* Prompt *
Tell me how many lines in the entries below contain the word "agent"; reply with the number and nothing else.

Dataset entries
--- START ---

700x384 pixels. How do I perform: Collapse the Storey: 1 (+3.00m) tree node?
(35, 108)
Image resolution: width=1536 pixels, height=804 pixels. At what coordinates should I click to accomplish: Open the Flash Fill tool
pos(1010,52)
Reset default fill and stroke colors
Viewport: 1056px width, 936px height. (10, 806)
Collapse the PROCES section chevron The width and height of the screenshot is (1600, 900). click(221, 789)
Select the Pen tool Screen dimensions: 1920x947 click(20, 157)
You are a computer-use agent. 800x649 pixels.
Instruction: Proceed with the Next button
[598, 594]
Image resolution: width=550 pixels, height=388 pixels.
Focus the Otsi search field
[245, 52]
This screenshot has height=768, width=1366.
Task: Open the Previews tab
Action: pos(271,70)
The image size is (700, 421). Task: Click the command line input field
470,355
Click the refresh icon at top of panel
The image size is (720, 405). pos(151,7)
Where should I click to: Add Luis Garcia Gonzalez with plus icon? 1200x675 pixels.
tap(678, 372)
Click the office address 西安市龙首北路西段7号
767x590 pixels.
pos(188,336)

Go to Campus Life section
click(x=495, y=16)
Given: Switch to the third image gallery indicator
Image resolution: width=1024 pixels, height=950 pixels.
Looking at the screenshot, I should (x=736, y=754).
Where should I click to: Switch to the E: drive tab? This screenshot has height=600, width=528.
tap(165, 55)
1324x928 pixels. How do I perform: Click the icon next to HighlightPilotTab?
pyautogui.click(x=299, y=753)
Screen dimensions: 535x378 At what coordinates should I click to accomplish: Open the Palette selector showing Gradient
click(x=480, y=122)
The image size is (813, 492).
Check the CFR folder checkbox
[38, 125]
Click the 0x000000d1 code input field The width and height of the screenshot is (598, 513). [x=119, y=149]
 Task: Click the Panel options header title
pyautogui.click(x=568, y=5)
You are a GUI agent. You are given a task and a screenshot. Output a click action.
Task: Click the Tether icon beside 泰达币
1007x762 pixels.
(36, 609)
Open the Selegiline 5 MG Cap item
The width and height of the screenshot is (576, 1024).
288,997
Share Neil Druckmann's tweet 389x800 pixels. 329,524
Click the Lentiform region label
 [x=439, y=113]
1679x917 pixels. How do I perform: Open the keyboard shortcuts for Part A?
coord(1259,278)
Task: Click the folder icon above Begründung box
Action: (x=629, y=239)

--- END ---

* Output for this exercise *
2